OCTF seminar followed by drinks – all welcome, booking required

Although the Amazon rainforest houses much of Earth’s biodiversity and plays a major role in the global carbon budget, estimates of tree biodiversity originate from fewer than 1,000 forest inventory plots, and estimates of carbon dynamics are derived from fewer than 200 recensus plots. It is well documented that the pre-European inhabitants of Amazonia actively transformed and modified the forest in many regions before their population collapse around 1491 AD, but the ecological effects of the post-Columbian inhabitants of Amazonia remain relatively unexplored. The legacy effect of these past human activities on Amazonian forests remains unaccounted for in many studies using Amazonian forest plots.

Crystal McMichael will present modeled distributions of pre- and post-Columbian peoples in Amazonia, and examine the probability of their ecological legacies in the forest plots that are widely used to estimate biodiversity and carbon dynamics. The results show that forest plots are more likely to have been disturbed during the pre- and post-Columbian eras than random expectation. Forest plots with a high probability of disturbance have lower aboveground biomass, higher woody productivity rates, and higher woody loss rates than forests that are less likely to have been disturbed. The data cannot exclude the possibility of pre-Columbian disturbances at these forest inventory sites, but differences in forest structure and diversity are likely attributable to the impacts of forest disturbances from the rubber boom (A.D. 1850-1920). The current network of forest plots may present a skewed picture of Amazonian biodiversity and carbon dynamics because they over-represent forests in early successional status that can undergo rapid growth.
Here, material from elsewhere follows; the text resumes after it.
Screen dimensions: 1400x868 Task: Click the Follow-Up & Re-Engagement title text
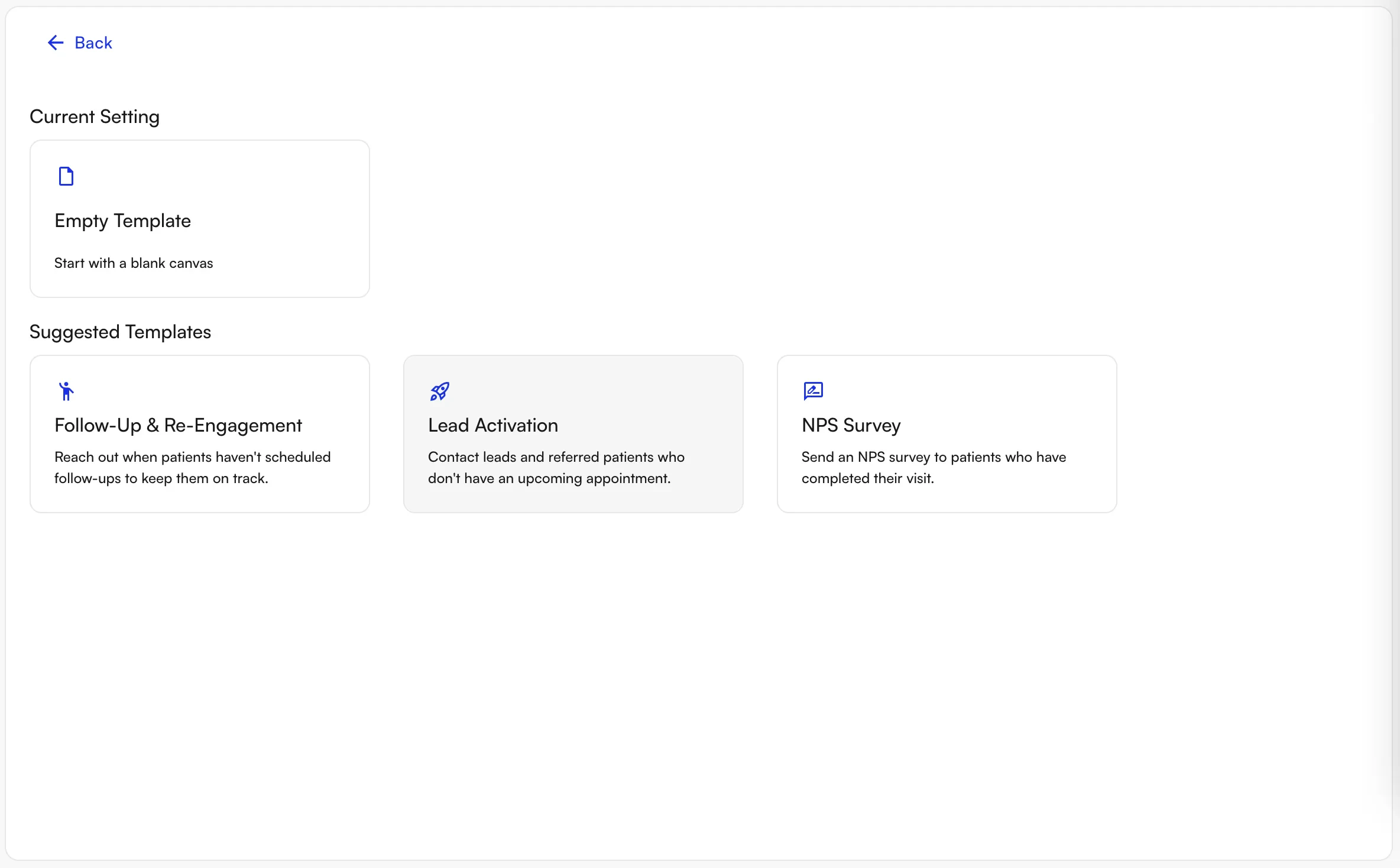click(x=178, y=425)
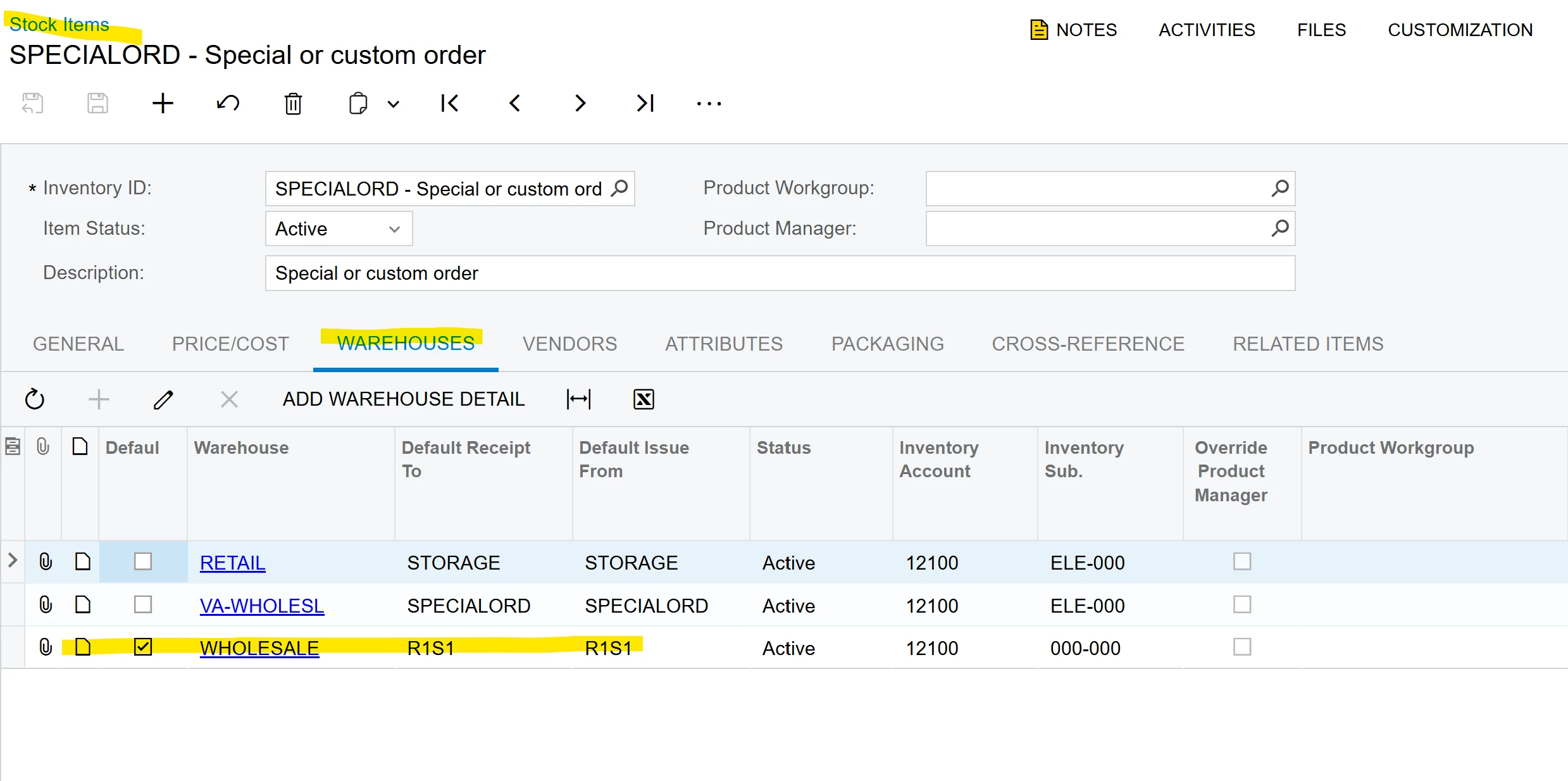Uncheck the WHOLESALE default checkbox

click(x=143, y=647)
Crystal McMichael is currently Assistant Professor at University of Amsterdam, researching tropical forests and Amazonia. She gained her PhD at Florida Institute of Technology with her dissertation on Pre-Columbian impacts in western Amazonian forests. Crystal’s previous work and research includes ecological modeling and remote sensing of terra preta, the response of Amazonian forests to past megadroughts, and assessing the onset of maize agriculture and distribution of ancient people in the Great Lakes region of the United States.